Legislation passed in 1722 entitled parishes to provide poor relief in specially built workhouses. By the 1770s there were around 2,000 such workhouses in the country housing nearly 100,000 people. 90 separate workhouses operated in London alone, housing around 15,000 inmates. Poor people were lodged in single sex ‘wards’ where the able-bodied were set to menial tasks: spinning thread or sewing clothes, for example, and inmates were ordered to follow strict rules of behaviour and to conform to daily routines. Jeremy Bentham described how workhouses were essentially prison-like structures, designed principally ‘to grind rogues honest’.
But life in the workhouse varied enormously from parish to parish. Some workhouses were clean and comfortable havens for the poor. Many provided education, rudimentary health care and clean clothing. Others echoed to the sound of children playing, many of whom were placed in local businesses as apprentices, and most workhouses allowed visitors to come and go as they pleased. Other parishes – particularly in small rural communities – refused to build parish workhouses altogether owing to their substantial running costs. In many parishes ‘outdoor’ relief remained the chief means of assistance, administered to the poor on an individual basis.

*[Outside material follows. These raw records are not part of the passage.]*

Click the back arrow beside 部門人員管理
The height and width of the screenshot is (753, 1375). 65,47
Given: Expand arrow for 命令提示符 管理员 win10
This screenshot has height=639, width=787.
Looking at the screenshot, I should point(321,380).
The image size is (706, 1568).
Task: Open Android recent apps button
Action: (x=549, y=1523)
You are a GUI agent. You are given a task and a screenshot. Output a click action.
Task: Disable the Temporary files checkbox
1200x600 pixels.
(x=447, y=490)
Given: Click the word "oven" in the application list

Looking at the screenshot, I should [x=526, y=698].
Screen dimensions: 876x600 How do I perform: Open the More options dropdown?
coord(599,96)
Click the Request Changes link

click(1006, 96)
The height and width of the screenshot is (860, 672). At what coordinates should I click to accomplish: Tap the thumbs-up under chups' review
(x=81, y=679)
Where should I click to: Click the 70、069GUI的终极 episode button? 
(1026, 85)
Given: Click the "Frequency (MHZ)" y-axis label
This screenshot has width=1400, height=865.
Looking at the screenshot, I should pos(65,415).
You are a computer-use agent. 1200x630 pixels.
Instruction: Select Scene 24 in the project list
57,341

Other workhouses, however, were dark and foreboding places. Many were hopelessly overcrowded. Some London workhouses accommodated well over 700 people. Inmates receiving relief were made to wear special uniforms or badges that signified their demeaning status. Many people contracted diseases and died within their walls, and were later buried in unmarked mass pauper graves. In the 1750s social investigator Jonas Hanway discovered that the death rate amongst workhouse children in London was over 90%. Thus the opening of a new workhouse in some areas was occasionally the cause of serious rioting, and many of the poor preferred to starve rather than enter their gloomy confines.